The bank was a place of new beginnings, financial strength, a promising career, and where he would meet the girl of his dreams. One electric date turned into engagement and marriage produced their first kid two years later. Greg closed the final door on God when his in-laws gave him a bible for his wedding. He snickered at the inscription inside, “you are now the spiritual leader of this family.” This book had no place in his plans and found itself in storage. There was a different code he lived by, a set of principles his father left with him; a man takes care of his family, provides food, shelter, and stability. Greg nodded to these standards, there was nothing he couldn’t do.

23 years later…

Greg found his wife in the garage. In one conversation Greg became deeply aware that he had failed as a husband, that his marriage was suffering, and that it had come to an end…

Everything came crashing down, his world spun out of control. He stepped into the fog, numb and in shock. He realized in that moment why the inscription in the bible was so important. Maybe it was his failure of not being the spiritual leader of the family that led to this place. The guilt overcame him.

There are times you hear your own voice in your head, but sometimes you hear something else.

“you’ve made a mess of your life, your kids life”
“your parents will be ashamed of you!”
“how could you turn a great life into waste”
“You did this, you did all of this”
“Now you have nothing and you don’t deserve any better”
“If she feels this way, maybe all your other relationships are a joke”
“Maybe no one would miss you if you went away”

No amount of obsessive cleaning, self inflicted pain, or alcohol abuse would silence this noise.


The garage was warm from the August sun. The light beams came through the cracks and the unsettled dust falling like golden sparks resting in the empty space where several boxes used to be. The safe clicked open. He began to regain some consciousness when he found the gun loaded and in his hand. The burden felt lighter already as he pushed the barrel against his face and the voices faded to the quiet he longed for. He closed his eyes as he began pressing against the trigger. Goodbye pain.

The laughter of his daughter caused him to open his eyes and lower the gun. The adrenaline, the sound of breathing again awakened by a voice “I’m not done with you.” Is this the legacy you want to leave, do you really want your daughter to move from innocence and joy to finding you like this, even worse, dead?” He found himself responding to the voice on his knees and he did something he’d never done before. “God, where are you?

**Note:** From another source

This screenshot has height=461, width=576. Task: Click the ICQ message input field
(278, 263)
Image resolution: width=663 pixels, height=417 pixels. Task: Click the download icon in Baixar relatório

If you are real, show yourself to me!”

Greg’s in-laws invited him to church the next day. When you’ve tried everything else, church somehow seems like an appropriate last effort.

“Come to me, all who are tired from carrying heavy loads, and I will give you rest. Place my yoke over your shoulders, and learn from me, because I am gentle and humble. Then you will find rest for yourselves because my yoke is easy and my burden is light.” – Matthew 11:28-30

The parking lot at Eastside Christian Church was full and busy, the anxiety was building and Greg wondered why he was here and if he’d even go in. People were happy, laughing and shaking hands, he wondered if he’d fit in this place. No one was dressed up, the pastor was in jeans, there were no pews, no kneeling, and the music was totally different. The pastor, Gene Appel, told a story of how he experienced betrayal in his life that resulted in divorce. Perhaps God did bring him to this place, a place where people could bring their mess, and maybe there was hope.


Greg and his ex-wife have been able to mend their relationship and are friends today. They are able to enjoy holidays together with their kids. Healing is possible.

Greg told us that he shouldn’t be here today and that God gave him a gift, an ability to see something in the faces of others; the moment happens in slow motion and he can see their pain or happiness. Today, he’s moved beyond concern to compassion as he takes risks to provide a place where people can find healing and freedom. He’s the leader of the Care and Recovery Ministry, a place where those who are in a difficult season of life can find help, hope, and healing. For more information visit eastside.com/careandrecovery.

Perhaps risk is putting your faith in God regardless of how dark your situation might be. There is hope.